汐月那搖著蒲扇的手一僵,眸子裡掠過一絲自嘲,笑著道:「替思詩謝謝凌王。」
特意強調了「思詩」二字,瞥了凌徹一眼便站了起來,道:「凌王還有什麼吩咐嗎?」
王妃?他還承認嗎?
「鳳希讓你做什麼了?」凌徹親自替汐月倒了杯茶遞了過去,汐月卻是動也不動,白了他一眼,道:「看這律書罷了。」
凌徹瞥了那律書一眼,這才放下心來,見汐月緊蹙的眉頭,又笑著問到:「那你可有什麼話要我帶給凌王的?」
這女人是在同他鬧彆扭嗎?
她生什麼氣呢?是氣他那日對她說的話重了嗎?
別人碰過的女人,我不會要。
這話他似乎真的是說重了,這女人心中是有傷疤的。
那日因她的違逆而怒氣大生,若不是明白她心中對慕容府的歉疚,他定是不會答應了她親自進宮來。
這女人還在生氣吧,這麼多日了,他的氣都消了,一回來便直接往宮裡趕了,她怎麼還滿是敵意呢?
「我乏了,要休息了,你可以走了。

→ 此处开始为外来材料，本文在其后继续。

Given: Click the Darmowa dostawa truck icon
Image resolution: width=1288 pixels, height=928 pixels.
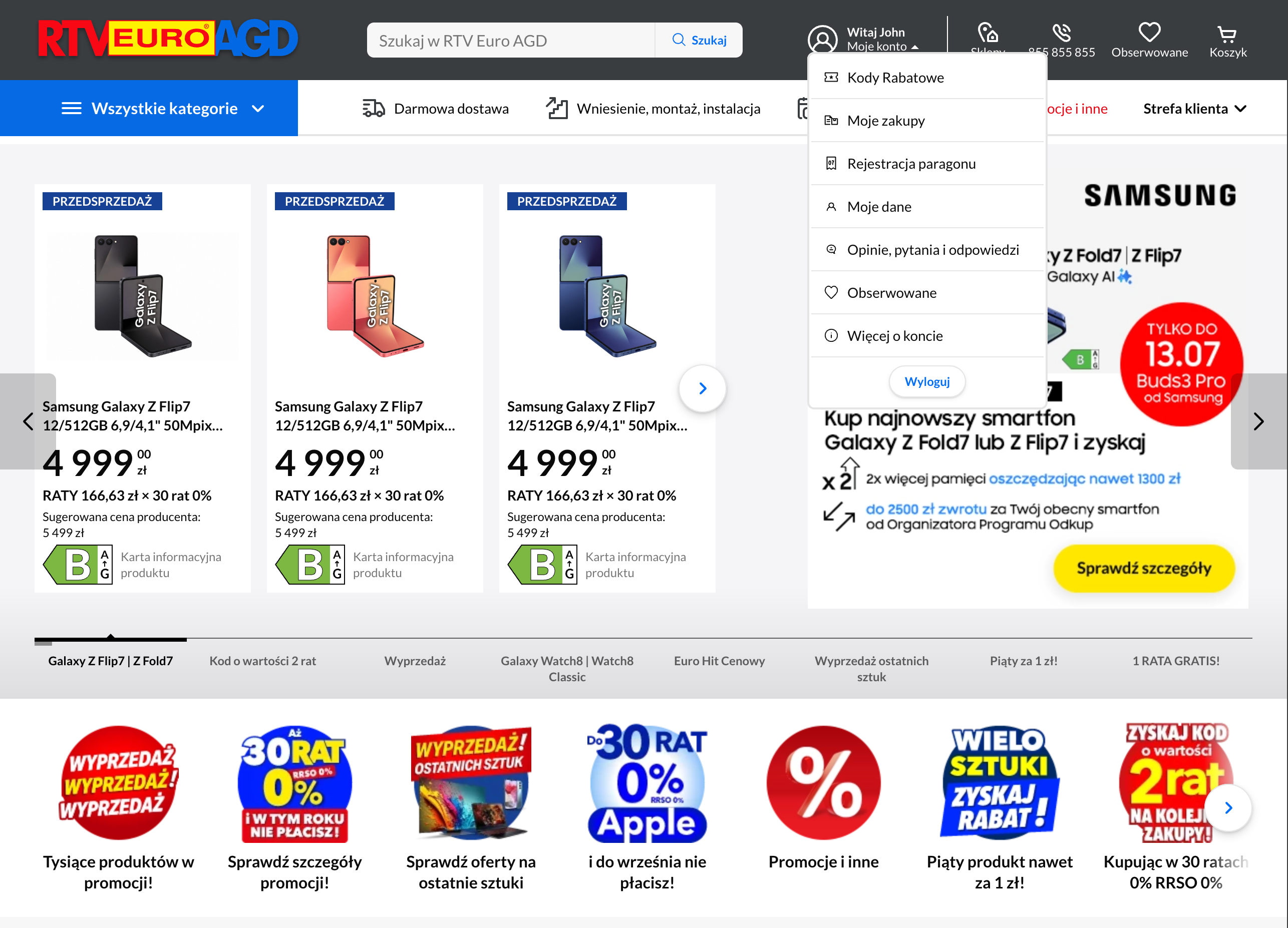Looking at the screenshot, I should (374, 109).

」汐月一副送客的架勢。
凌徹無奈地笑了笑,卻依舊是那戲虐的語氣,道:「凌王還吩咐了屬下一件事。」說著便朝汐月逼近。
汐月慌忙後退,無奈被凌徹一把撈了過來,還不待她回過神來,他已是重重地印下了一吻,並不流連,隨即放開汐月來,笑著道:「凌王想王妃了。」
汐月大楞,而凌徹卻是身影一閃,很快便消失不見了。
昏暗的屋子裡又寂靜了下來,汐月緩緩回過神來,坐了下來,心中慌亂不已,卻不見窗為一個白色身影亦是轉身瞬間消失不見。